_Assignment_. What lines below include the string "agent"? Pick them out and copy them.

-------- Dataset content

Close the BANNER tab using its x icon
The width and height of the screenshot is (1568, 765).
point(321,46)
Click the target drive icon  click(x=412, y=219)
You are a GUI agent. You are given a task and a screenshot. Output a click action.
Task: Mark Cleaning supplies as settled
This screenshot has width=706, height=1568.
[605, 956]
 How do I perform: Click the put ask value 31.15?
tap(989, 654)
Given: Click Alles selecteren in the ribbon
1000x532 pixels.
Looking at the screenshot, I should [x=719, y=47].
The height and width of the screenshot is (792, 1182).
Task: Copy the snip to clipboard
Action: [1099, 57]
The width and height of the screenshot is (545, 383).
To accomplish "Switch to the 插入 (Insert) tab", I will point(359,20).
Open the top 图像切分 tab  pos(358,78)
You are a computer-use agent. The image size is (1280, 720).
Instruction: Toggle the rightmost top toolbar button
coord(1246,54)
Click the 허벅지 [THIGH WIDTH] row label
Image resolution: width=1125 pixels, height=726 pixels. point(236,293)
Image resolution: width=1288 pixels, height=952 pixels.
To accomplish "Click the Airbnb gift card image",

----------------

_Answer box_.
You are a GUI agent. You are given a task and a screenshot. Output a click action.
You are a computer-use agent. The image size is (1280, 720).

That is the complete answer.